=== TASK STATEMENT ===
Somewhere below, one line contains "Given: Toggle random shuffle playback" and a later line contains "Click the 添加". Output those two lines and everything between them exactly, and nothing else.
─── SUPPLIED DATA ───
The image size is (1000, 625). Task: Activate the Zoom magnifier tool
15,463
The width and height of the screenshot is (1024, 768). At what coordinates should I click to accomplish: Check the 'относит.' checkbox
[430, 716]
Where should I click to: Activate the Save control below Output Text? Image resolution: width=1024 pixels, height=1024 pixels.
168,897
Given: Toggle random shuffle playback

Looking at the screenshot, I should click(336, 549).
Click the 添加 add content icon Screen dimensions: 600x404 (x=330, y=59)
───
─── SUPPLIED DATA ───
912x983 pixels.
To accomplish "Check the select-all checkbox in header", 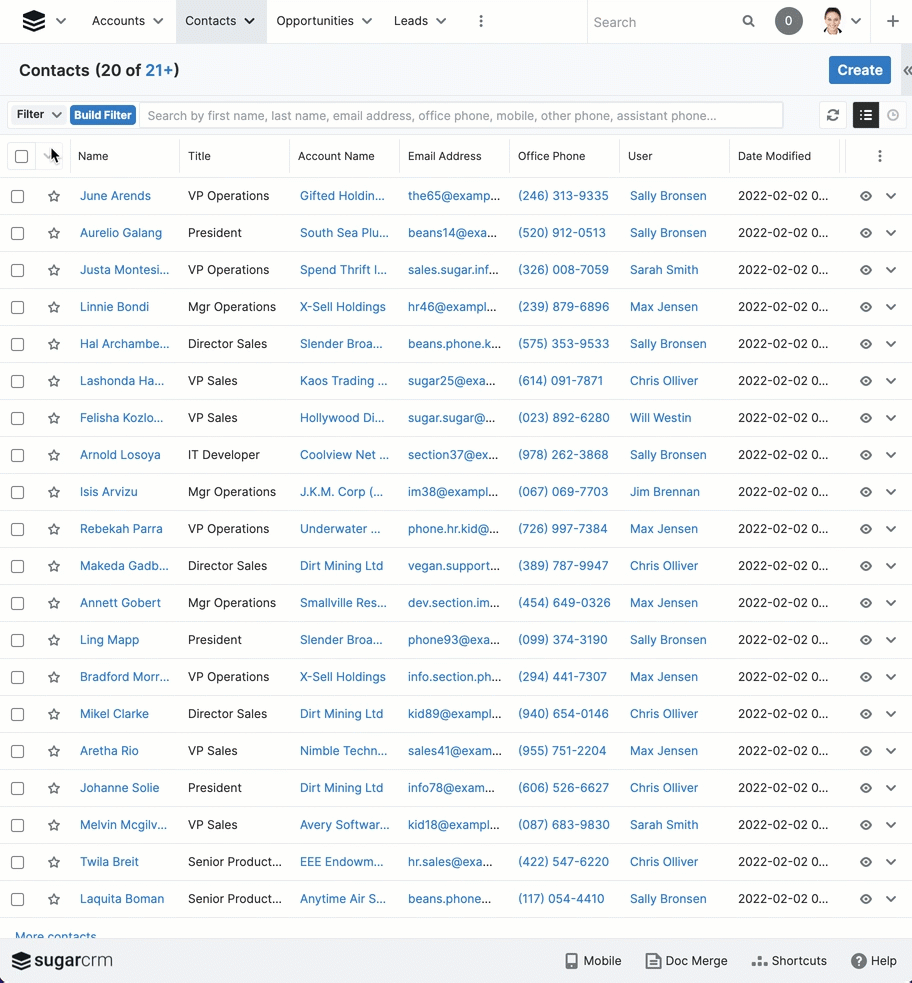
───
=== SOLUTION ===
Given: Toggle random shuffle playback

Looking at the screenshot, I should click(336, 549).
Click the 添加 add content icon Screen dimensions: 600x404 (x=330, y=59)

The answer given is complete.